I followed the water-song. It was deceptive and I stumbled down a few dead-ends before finding the screen of ivy, wild honeysuckle and soldier-straight elder, behind the house. I pushed my way gently through and followed a narrow but definite track. A narrow torrent of water spat out from a moss-clad rock-face. A natural shower. Below it someone had dug out just enough of the gravely slate to make a pool. It wasn’t deep enough for a bath but perfect for washing dishes. Not that you’d need a bath because someone had thought of that too. There was a bath, an old-fashioned tub, plonked a short distance from the waterfall. There was even a length of pipe, tucked under a clump of bracken, that would siphon water into the bath. Underneath a fire pit. Clever – you lit a fire which heated the water. But still damn cold. You’d have to be more than Spartan. There was a rough and ready out-house too, once again clean and neat, with a large throne-like toilet and high cistern. Presumably feeding into a cess pit or something.

Who lived here? I knew - well I was pretty sure.
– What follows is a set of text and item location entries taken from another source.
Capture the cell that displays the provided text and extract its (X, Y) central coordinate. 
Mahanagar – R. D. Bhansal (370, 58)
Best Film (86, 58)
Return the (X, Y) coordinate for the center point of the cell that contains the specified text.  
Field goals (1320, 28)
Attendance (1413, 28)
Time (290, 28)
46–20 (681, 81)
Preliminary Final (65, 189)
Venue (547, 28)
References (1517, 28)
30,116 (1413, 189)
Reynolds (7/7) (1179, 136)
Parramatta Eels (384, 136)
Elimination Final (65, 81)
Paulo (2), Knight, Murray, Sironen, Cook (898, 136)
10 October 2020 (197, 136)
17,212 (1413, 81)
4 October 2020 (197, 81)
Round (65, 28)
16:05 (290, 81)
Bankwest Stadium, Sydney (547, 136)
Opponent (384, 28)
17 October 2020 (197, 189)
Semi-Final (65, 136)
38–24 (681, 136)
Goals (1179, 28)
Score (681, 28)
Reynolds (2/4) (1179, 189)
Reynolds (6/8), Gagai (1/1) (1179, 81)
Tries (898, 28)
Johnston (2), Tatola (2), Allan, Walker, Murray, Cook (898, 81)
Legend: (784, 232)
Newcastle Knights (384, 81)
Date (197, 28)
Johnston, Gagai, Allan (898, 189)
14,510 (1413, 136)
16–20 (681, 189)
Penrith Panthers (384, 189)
It had to be the strange witchy woman, the one who had vanished from church, the one who had marched into the knitting circle and announced she needed to talk to me. Eden. Well, here I was and here she obviously was, though where I wasn’t quite sure. I wandered back to the house and could hear voices. She must have come round the other way. I was on the verge of calling out, but something stopped me. I don’t know what exactly. Maybe it’s because I have Scorpio in my chart, I have a love of secrecy. If I’m honest, I have to confess to occasional bouts of eavesdropping. It’s not a nice trait, I freely admit.
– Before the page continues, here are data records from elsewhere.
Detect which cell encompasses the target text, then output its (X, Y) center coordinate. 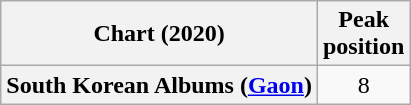
8 (363, 85)
Chart (2020) (160, 34)
South Korean Albums (Gaon) (160, 85)
Peakposition (363, 34)
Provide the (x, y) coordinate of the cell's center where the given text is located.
So I paused before climbing the steps, long enough to hear that it *was* Eden, with the dusky voice, and that her guest was Maura. I soon heard enough to realise that this wasn’t the best conversation to interrupt with a cheery ‘yoo hoo’.
‘I can’t keep it.’
‘It would be dangerous. You could harm yourself. You might never be able to conceive again.’
‘I don’t care.’
I slunk away. There are some conversations you shouldn’t hear. They say the eavesdropper never hears good and they (whoever they are) are right.